*Görev Tanımı*: Aşağıdaki, "Yenidoğan çetesi"ni ele alan yazıyı son cümlesinden sonrasıyla sürdürün.

*Kaynak Metin*:

"""

Mahmut Boyuneğmez
Ama benim memleketimde bugün
İnsan kanı sudan ucuz
Oysa en güzel emek insanın kendisi
(Ruhi Su)
“‘Yenidoğan çetesi’nin SGK’yı dolandırırken,
bebeklerin ölümüne neden olması, Türkiye’de her yerde ve her zaman görülen bir olay
değil", diyorlar.
Oysa
Türkiye’nin ve dünyanın kapitalist düzeninde insan emeğinin, kanının,
gözyaşının ve hayatının değerinin olmadığı ve bunların hiçe sayıldığı
milyonlarca örnekten sadece birisi, paraya para katmak için bebeklerin
katledilmesi...

"""

[Kaydedilen veri kayıtları]
"""

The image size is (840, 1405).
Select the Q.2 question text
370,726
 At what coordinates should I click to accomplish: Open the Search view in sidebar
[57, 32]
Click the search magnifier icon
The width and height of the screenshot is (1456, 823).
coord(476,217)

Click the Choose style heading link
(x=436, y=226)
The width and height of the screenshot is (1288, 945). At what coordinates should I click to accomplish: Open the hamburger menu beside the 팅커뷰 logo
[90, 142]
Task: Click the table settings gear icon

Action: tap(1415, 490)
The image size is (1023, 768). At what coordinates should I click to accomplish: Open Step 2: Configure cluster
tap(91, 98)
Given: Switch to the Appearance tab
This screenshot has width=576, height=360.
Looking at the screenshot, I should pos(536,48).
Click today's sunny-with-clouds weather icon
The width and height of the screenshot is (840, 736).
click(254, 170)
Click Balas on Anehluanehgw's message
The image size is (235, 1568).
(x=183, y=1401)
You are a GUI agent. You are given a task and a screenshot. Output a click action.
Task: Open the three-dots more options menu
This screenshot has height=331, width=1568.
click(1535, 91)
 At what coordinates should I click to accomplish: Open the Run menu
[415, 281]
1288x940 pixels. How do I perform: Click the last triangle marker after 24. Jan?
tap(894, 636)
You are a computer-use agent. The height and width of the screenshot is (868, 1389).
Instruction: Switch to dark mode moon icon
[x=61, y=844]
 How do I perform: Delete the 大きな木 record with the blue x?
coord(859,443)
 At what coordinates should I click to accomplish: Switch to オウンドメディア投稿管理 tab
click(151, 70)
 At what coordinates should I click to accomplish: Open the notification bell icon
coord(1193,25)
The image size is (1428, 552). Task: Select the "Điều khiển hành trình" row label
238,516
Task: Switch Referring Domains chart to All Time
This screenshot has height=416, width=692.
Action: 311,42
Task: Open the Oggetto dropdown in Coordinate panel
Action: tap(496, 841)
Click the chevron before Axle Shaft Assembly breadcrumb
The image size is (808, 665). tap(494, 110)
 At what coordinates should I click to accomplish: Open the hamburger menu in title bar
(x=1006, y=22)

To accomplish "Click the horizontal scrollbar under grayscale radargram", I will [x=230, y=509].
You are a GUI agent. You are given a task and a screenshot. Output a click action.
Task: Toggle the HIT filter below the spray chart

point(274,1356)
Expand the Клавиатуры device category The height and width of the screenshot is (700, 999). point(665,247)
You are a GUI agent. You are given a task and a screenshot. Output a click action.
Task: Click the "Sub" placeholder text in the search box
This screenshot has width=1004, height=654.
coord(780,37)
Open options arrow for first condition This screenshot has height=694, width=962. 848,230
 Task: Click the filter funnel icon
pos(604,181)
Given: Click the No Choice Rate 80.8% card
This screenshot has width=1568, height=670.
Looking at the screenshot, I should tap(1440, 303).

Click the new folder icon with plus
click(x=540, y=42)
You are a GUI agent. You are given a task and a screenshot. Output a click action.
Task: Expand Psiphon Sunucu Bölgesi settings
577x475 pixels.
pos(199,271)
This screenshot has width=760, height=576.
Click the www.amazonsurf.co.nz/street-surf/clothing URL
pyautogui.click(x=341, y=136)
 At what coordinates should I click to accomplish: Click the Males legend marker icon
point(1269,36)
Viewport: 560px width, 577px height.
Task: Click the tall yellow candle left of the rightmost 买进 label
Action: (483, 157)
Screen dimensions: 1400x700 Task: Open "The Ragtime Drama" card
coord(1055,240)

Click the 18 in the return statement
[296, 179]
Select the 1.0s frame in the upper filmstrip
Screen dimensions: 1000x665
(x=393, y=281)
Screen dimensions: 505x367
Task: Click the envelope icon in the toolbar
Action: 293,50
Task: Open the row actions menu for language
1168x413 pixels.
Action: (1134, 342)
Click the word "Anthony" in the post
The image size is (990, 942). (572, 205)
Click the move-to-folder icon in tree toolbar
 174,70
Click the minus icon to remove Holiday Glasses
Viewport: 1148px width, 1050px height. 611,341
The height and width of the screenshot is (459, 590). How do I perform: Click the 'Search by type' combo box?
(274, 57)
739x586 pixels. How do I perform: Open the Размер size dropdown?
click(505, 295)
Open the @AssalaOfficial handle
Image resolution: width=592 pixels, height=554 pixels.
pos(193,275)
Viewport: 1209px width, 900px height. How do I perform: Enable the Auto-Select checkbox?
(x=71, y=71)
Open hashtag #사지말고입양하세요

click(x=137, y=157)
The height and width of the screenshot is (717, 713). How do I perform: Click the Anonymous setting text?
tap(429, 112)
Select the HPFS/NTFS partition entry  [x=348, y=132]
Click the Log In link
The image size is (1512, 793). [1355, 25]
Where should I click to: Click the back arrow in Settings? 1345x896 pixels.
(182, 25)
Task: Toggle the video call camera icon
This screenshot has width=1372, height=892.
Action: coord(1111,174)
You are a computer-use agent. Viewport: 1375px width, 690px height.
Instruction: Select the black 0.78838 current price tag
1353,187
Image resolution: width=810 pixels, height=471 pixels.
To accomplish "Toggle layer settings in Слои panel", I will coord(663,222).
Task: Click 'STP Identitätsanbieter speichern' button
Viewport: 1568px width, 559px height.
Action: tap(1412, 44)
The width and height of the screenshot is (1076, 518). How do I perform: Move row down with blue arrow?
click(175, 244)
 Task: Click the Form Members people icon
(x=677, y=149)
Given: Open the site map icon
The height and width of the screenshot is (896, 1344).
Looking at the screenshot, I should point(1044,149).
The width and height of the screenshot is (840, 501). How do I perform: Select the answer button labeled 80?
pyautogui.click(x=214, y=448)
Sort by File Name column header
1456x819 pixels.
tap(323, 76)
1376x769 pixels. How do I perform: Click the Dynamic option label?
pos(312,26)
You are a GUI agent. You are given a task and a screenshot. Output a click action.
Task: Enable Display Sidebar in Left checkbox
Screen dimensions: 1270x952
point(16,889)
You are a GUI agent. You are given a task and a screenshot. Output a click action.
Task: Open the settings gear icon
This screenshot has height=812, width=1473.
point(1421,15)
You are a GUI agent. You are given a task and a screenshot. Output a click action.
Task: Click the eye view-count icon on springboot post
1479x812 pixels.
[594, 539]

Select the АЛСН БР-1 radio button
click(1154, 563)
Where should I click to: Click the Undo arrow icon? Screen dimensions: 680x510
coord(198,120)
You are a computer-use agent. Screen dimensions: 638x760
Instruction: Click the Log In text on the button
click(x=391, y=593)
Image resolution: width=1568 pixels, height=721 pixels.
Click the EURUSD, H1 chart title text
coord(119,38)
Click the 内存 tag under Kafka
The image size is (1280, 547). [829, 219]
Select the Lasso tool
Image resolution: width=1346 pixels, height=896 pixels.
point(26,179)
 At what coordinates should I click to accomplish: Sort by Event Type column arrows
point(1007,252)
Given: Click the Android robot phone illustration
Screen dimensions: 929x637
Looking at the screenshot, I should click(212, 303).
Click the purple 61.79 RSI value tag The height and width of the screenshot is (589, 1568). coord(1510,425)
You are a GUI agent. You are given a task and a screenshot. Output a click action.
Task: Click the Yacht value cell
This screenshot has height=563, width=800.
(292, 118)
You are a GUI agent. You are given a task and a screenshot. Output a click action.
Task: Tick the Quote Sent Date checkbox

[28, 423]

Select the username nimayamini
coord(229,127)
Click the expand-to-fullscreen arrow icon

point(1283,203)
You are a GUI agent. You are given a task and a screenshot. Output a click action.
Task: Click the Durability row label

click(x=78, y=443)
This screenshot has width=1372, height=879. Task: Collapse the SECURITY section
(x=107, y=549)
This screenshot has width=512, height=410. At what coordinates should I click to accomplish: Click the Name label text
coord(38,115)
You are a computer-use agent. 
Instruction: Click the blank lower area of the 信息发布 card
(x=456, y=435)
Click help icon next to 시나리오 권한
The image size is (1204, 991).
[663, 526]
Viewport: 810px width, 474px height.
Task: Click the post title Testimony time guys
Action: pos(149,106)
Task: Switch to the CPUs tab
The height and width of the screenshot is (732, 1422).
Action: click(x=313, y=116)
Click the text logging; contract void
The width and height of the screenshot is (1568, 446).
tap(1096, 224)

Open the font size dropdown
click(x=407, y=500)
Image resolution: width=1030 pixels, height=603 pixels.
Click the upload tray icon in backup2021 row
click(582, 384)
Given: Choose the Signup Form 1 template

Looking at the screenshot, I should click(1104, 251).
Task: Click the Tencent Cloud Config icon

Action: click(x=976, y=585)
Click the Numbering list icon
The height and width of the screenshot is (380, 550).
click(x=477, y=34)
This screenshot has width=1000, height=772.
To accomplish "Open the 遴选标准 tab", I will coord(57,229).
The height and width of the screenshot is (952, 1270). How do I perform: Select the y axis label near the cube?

"""

*Yanıt*:
Marx
şöyle diyor:
“Sermaye, kâr olmadığı zaman ya da az kâr edildiği zaman
hiç hoşnut olmaz, tıpkı eskiden doğanın boşluktan hoşlanmadığının söylenmesi
gibi. Yeterli kâr olunca sermayeye bir cesaret gelir. Güvenli bir yüzde 10 kâr
ile her yerde çalışmaya razıdır; kesin yüzde 20, iştahını kabartır; yüzde 50,
küstahlaştırır; yüzde 100, bütün insansal yasaları ayaklar altına aldırır;
yüzde 300 kâr ile sahibini astırma olasılığı bile olsa, işlemeyeceği cinayet,
atılmayacağı tehlike yoktur. Eğer kargaşalık ile kavga kâr getirecek olsa,
bunları rahatça dürtükler. Kaçakçılık ile köle ticareti bütün burada söylenenleri
doğrular.” (Marx, Kapital)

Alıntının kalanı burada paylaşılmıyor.